Data for review:
- - - - -
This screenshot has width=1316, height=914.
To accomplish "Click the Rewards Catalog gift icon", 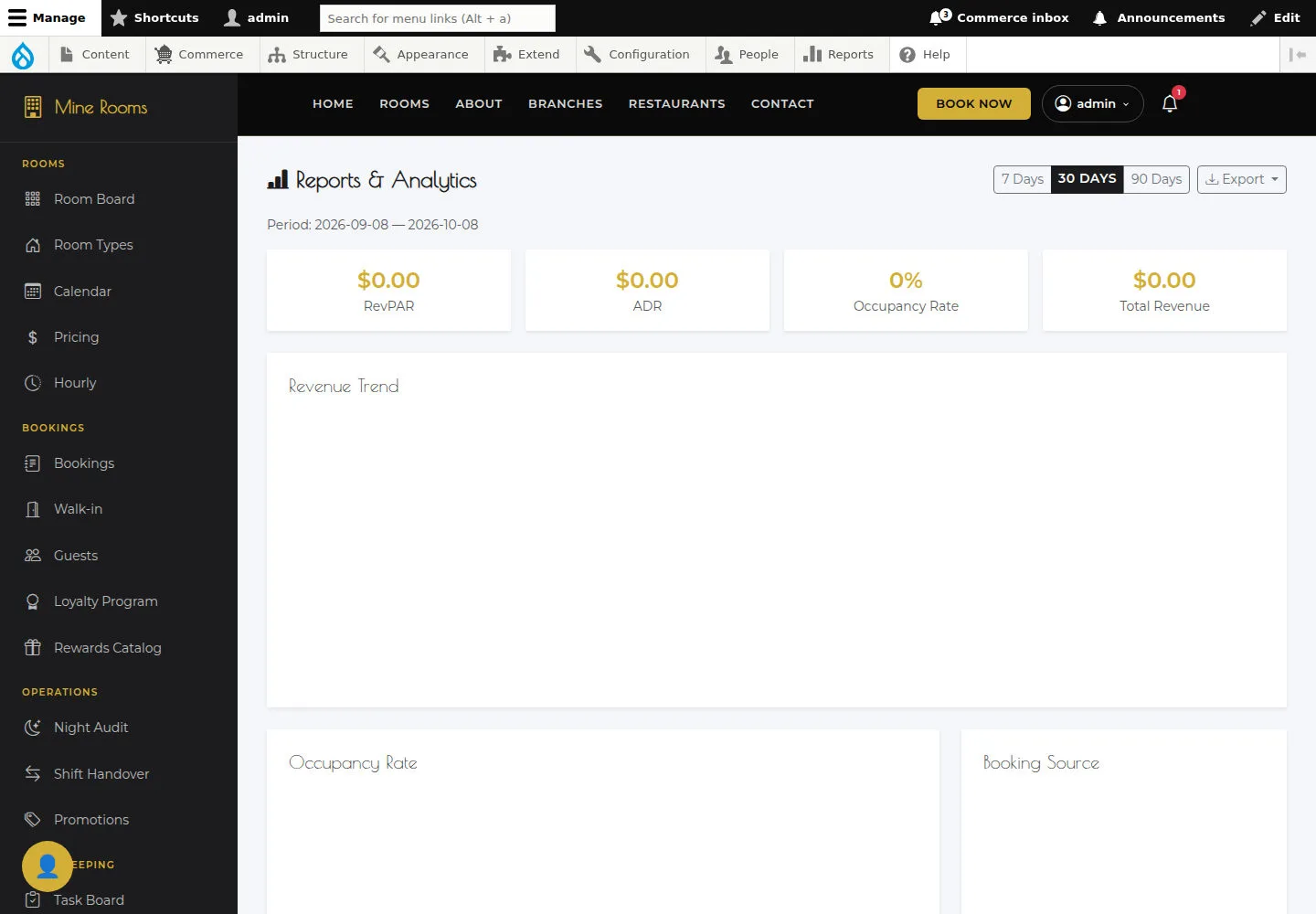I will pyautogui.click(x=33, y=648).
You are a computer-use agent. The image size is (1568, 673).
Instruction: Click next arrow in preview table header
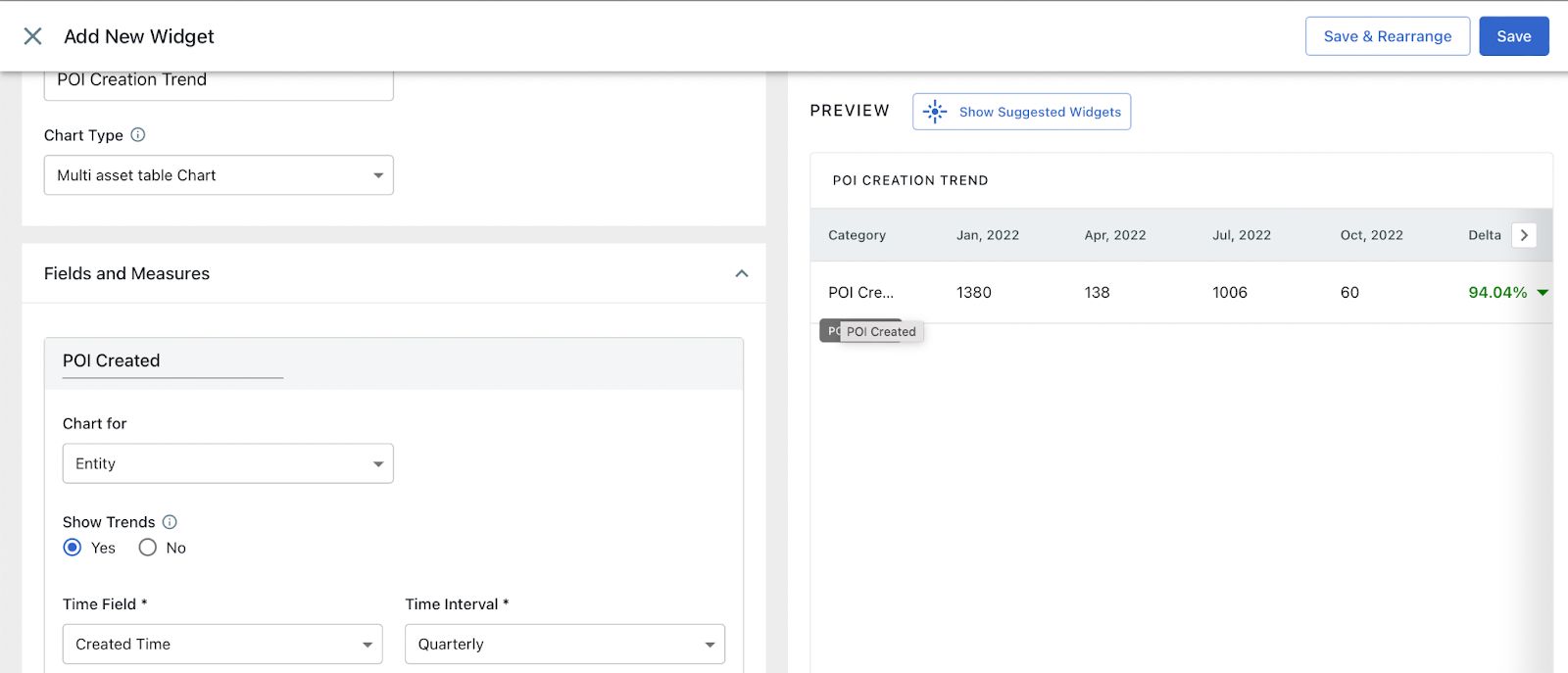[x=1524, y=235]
- - - - -
Exercise requirements: Beginning with the line that contains "Instruction: Click next" and ending with the final line of the listing, return each line exactly. Omit all pictures.

Answer:
Instruction: Click next arrow in preview table header
[x=1524, y=235]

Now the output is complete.